Commercial hacker hunters — who refer to the team as the Comment group, for the hidden program code they use known as “comments” — tie it to a multitude of victims that include the the president of the EU Council, major defense contractors and even US President Barack Obama’s 2008 presidential campaign. The group has been linked to the People’s Liberation Army, China’s military, according to leaked classified cables.
The Solid Oak attack is a micro tale of what some of the US and Europe’s largest corporations have experienced, says US Representative Mike Rogers, a Republican who chairs the US House of Representatives Intelligence Committee.
The campaign to steal private files and intellectual property, even to the point of collapsing businesses, amounts to a criminal racket for commercial gain, Rogers says.
“I used to work organized crime in Chicago — I don’t know, but it sure seems like there are a lot of similarities,” says Rogers, a former FBI agent.
Headquartered in a converted Victorian house, Milburn’s small company seems an unlikely candidate to become entangled in an international feud with China, except for one thing: It was a market leader in the US for software that lets parents and schools block objectionable Web content, like pornography and violence.
China was looking for software to do the same thing on a national scale.

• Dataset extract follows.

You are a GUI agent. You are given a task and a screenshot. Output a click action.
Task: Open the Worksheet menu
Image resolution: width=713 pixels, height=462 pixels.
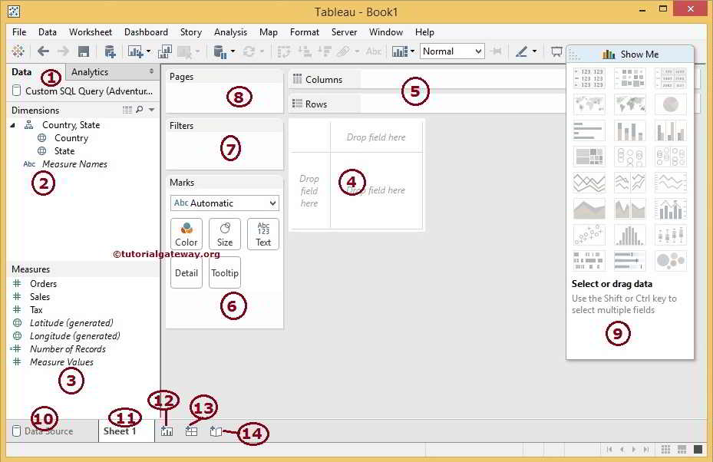click(90, 32)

In May 2009, Chinese officials ordered Web-filtering software called Green Dam Youth Escort installed on every computer sold in the country. They touted the software’s ability to protect young Internet users by filtering pornography. Critics in China, who identified more than 6,000 political keyword filters, branded it an extension of China’s censorship regime.
When University of Michigan researchers examined the program in June 2009 to see how it worked, they discovered that thousands of lines of code directly matched Milburn’s software, which has 1.1 million active users. Included, apparently by mistake, was a CYBERsitter upgrade announcement — the “smoking gun” that the software had been pirated, according to Milburn.

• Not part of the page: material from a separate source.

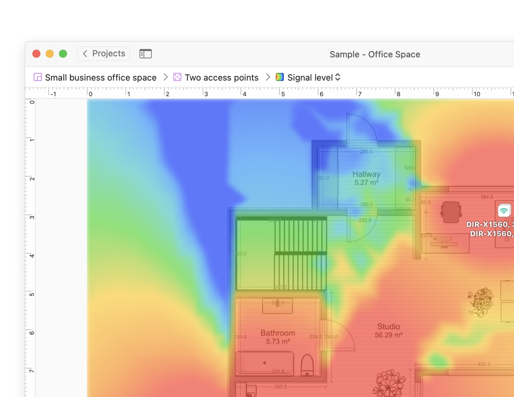Click the chevron after Small business office space
This screenshot has width=514, height=397.
pyautogui.click(x=166, y=77)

An independent analysis later found that four of the five active filters were copied almost verbatim from CYBERsitter and that Green Dam could not operate correctly when those filters were disabled. It is possible the code was stolen in an earlier hack, but Milburn believes the thieves simply bought a copy and broke the encryption protecting the code.
In interviews with reporters, he said he was considering a lawsuit and vowed to pursue an injunction.
On June 24 — 12 days after Milburn went public with his legal intentions — the hackers made their first appearance. Working from her home office 240km south of Santa Barbara in Orange County, Jenna DiPasquale, 39, who is Milburn’s daughter and Solid Oak’s one-woman marketing department, received a carefully forged e-mail containing hidden spyware.
It looked like a routine message from Milburn, so DiPasquale clicked on the attachment, realizing only later that the e-mail address was a couple of letters off. Solid Oak employees received more bogus e-mails over the next few days, setting off alarm bells.
Milburn contacted Matthew Thomlinson, a Microsoft threat expert for help. Thomlinson found the malware had downloaded software that burrowed into the company’s Microsoft operating system, automatically uploading more tools the hackers could use to control the network remotely. The malware had been created on a Chinese-language computer, he concluded.